2337 E Burnside St., 542-0880, screendoorrestaurant.com.

Fried chicken and waffles are a salty, sweet soul-food tradition from the Southern diaspora—depending on who you believe, originating at either a 1930s speakeasy in Harlem or a 1940s soul spot in Los Angeles. But over the past 10 years, standing in an hour-plus line to eat Screen Door's towering plate of fried chicken on a sweet potato waffle has also become a hallowed tradition, so popular that the restaurant is under constant pressure to come up with specials that compete with the chicken.

As told by co-owner Nicole Mouton…

"When we first opened, we didn't really know what to expect. It was a totally different restaurant scene.
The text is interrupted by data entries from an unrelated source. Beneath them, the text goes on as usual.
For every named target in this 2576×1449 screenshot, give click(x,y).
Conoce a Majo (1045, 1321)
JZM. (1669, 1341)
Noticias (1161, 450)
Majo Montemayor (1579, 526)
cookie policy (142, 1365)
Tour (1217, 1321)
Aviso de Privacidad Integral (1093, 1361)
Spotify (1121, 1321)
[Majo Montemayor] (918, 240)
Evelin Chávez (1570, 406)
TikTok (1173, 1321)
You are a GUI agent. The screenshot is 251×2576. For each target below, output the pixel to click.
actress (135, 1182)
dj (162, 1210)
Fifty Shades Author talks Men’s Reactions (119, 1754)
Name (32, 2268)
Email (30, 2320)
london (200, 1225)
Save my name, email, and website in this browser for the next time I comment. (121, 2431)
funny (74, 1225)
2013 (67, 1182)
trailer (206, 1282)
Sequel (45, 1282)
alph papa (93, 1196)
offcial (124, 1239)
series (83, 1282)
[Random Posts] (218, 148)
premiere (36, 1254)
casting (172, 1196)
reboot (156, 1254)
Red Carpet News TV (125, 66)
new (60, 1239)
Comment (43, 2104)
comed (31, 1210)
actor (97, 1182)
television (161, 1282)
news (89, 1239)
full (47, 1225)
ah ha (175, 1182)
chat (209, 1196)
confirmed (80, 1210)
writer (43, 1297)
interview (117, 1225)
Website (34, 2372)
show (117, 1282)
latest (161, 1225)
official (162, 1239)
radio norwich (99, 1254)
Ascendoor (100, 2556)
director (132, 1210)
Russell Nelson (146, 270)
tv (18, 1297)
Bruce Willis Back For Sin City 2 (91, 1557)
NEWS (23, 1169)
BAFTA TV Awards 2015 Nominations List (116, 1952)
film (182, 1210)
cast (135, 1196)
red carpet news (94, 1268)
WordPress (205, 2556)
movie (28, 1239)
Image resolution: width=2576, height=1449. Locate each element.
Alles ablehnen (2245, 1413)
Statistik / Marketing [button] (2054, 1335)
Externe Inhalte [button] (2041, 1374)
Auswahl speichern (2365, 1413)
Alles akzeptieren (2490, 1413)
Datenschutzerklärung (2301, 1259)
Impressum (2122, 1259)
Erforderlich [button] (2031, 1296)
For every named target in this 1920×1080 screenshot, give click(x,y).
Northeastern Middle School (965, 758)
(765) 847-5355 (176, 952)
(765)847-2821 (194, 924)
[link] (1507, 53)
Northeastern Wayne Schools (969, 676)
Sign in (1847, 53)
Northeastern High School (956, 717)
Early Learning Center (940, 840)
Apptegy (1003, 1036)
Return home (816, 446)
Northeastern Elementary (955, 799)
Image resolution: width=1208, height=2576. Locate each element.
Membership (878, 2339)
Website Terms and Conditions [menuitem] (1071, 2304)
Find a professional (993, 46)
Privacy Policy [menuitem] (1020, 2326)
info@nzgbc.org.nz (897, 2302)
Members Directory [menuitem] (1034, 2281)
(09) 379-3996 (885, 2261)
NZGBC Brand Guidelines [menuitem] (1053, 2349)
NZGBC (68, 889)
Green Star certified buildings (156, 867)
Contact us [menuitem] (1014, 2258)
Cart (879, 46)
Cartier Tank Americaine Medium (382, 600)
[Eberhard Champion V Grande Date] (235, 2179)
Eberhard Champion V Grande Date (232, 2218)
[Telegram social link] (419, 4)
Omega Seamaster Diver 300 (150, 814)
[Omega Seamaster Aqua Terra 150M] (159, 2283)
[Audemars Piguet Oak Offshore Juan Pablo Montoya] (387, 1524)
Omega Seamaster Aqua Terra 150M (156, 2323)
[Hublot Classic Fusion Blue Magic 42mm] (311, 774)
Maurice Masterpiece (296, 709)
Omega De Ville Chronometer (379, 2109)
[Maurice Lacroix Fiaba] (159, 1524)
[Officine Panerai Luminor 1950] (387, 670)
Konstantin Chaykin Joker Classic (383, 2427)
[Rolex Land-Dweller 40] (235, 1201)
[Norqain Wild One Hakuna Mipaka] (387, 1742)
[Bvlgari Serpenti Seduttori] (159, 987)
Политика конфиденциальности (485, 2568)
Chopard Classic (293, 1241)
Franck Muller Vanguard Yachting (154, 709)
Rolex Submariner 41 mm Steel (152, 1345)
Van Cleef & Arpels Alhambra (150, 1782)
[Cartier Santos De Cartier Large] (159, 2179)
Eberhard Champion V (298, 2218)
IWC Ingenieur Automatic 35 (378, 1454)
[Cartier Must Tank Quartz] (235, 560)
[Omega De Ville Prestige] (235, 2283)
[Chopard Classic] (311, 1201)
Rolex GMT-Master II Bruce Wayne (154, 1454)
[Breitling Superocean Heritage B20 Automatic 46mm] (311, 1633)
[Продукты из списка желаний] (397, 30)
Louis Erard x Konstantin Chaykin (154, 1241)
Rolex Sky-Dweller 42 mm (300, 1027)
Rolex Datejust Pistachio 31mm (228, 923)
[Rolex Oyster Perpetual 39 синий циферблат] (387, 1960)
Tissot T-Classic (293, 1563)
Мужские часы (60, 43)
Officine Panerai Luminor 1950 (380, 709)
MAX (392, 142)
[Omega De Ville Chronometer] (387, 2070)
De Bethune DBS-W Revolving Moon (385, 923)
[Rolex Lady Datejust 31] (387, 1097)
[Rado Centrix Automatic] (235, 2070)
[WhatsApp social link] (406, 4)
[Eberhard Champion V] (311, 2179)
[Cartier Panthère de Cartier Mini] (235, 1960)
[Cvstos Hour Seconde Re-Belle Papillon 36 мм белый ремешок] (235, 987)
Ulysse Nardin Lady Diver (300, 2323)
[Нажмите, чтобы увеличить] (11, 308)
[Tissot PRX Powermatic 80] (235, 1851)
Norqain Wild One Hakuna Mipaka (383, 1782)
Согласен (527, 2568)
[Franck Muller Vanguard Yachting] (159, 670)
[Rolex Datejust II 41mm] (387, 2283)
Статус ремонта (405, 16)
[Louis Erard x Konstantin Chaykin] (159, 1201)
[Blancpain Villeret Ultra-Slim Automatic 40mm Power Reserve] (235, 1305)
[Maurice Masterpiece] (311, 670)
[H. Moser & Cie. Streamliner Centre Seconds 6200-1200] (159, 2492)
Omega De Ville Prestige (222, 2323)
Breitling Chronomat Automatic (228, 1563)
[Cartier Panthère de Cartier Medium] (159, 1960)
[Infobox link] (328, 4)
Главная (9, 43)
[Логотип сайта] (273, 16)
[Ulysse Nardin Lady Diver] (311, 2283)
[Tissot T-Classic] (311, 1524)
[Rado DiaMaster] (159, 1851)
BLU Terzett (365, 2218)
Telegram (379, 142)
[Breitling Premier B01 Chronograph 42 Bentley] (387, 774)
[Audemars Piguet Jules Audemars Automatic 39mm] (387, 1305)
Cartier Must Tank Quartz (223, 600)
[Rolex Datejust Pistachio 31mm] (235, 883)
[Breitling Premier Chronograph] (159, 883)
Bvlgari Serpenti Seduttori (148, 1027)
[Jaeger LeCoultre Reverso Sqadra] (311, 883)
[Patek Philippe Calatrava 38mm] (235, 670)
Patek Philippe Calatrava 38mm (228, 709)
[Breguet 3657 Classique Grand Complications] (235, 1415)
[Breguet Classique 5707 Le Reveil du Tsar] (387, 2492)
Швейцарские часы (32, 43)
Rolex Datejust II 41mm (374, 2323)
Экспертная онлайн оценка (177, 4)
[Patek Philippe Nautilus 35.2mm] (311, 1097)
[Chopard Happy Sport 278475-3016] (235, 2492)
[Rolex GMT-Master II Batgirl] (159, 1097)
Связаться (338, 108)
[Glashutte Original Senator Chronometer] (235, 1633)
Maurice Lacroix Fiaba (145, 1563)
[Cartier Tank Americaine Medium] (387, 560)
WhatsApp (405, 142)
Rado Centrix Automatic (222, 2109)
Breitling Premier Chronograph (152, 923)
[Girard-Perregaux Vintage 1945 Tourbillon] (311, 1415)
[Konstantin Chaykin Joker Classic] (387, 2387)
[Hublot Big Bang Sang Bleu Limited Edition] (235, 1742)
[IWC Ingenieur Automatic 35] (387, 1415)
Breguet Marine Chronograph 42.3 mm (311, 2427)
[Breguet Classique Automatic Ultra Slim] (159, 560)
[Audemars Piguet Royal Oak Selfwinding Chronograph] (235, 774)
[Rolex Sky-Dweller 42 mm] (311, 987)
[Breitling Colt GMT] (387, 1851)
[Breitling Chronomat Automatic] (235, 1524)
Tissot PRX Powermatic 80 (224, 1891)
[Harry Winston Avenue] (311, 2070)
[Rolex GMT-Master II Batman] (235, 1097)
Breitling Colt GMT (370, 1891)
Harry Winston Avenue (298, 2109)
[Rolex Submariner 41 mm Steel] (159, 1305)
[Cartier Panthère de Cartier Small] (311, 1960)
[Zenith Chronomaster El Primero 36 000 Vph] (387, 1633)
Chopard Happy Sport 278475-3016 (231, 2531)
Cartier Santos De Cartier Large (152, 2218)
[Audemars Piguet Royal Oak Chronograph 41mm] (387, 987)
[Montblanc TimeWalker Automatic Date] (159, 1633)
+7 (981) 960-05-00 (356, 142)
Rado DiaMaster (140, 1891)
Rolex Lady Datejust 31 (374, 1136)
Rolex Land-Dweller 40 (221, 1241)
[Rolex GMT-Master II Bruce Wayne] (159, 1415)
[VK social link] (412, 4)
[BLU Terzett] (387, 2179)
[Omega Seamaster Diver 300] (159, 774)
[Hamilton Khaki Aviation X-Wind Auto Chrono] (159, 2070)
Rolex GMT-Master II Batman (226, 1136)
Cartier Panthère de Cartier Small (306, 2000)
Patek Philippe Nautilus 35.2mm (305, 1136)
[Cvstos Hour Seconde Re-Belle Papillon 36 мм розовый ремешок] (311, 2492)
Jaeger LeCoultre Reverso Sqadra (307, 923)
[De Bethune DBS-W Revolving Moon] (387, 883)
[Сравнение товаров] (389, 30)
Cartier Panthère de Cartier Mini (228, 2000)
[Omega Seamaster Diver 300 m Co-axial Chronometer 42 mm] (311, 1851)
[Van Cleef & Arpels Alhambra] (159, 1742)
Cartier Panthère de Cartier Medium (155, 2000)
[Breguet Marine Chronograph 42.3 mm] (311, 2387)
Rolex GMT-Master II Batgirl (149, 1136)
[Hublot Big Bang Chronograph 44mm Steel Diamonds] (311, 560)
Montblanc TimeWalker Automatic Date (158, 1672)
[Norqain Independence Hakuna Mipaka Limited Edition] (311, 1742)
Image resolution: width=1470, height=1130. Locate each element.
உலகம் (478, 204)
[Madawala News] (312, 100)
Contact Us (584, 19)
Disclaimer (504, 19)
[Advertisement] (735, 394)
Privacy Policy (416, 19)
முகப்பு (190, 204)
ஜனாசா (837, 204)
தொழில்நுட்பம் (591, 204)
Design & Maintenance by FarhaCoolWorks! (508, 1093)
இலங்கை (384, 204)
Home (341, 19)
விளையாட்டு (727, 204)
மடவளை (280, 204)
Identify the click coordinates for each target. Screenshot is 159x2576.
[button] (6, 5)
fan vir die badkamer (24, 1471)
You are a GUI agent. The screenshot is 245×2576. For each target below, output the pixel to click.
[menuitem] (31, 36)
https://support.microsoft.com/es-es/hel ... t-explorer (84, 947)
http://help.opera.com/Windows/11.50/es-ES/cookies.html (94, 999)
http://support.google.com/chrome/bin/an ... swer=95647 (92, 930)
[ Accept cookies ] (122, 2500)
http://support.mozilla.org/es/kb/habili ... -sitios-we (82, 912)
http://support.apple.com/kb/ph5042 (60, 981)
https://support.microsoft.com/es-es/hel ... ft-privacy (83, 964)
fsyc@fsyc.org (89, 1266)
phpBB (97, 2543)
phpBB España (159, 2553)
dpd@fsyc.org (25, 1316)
Clarklewis was in its heyday, and they wanted to kill the restaurant and re-create the restaurant. We said, 'Let's find a place where you can bring everybody and everybody feels at home.'

The thing we're most proud of is, we have the most diverse dining room in the city, hands down. All kinds of people come to our restaurant, and that makes me happy.

We didn't have the fried chicken and waffle on the menu originally, and we had customers asking about it. We started playing around with different versions.

A lot of times with fried chicken, they try to put in a bunch of secret-recipe spices. We felt like keeping it simple was best. We decided to go with boneless because brunch is fast-paced. We didn't want people to worry about chicken on the bone.

We went with a sweet potato waffle to give it a unique touch that we could call our own. It has some flavor in common with pie spice, but there's also some molasses. It works with fried chicken.

We just started loading chicken, and we got to a pound-plus of food. People just couldn't believe it. It was jaw-dropping to see that much food on one plate.

When we first started, it was more than we could handle. It was a learning curve. We had no idea when we put fried chicken on the menu it would outpace everything else.

It sort of creates a competition in the kitchen, within the menu itself. You can't have a kitchen where you get all the food coming off one station. We serve 500 plates in a brunch. What fantastic thing can we create that will lure people off the fried chicken? It's a challenge. We don't ever beat it, but we come close.

It tastes really damn good. Ten years later, you'll still catch me, the owner, sitting down to a plate of chicken and waffle."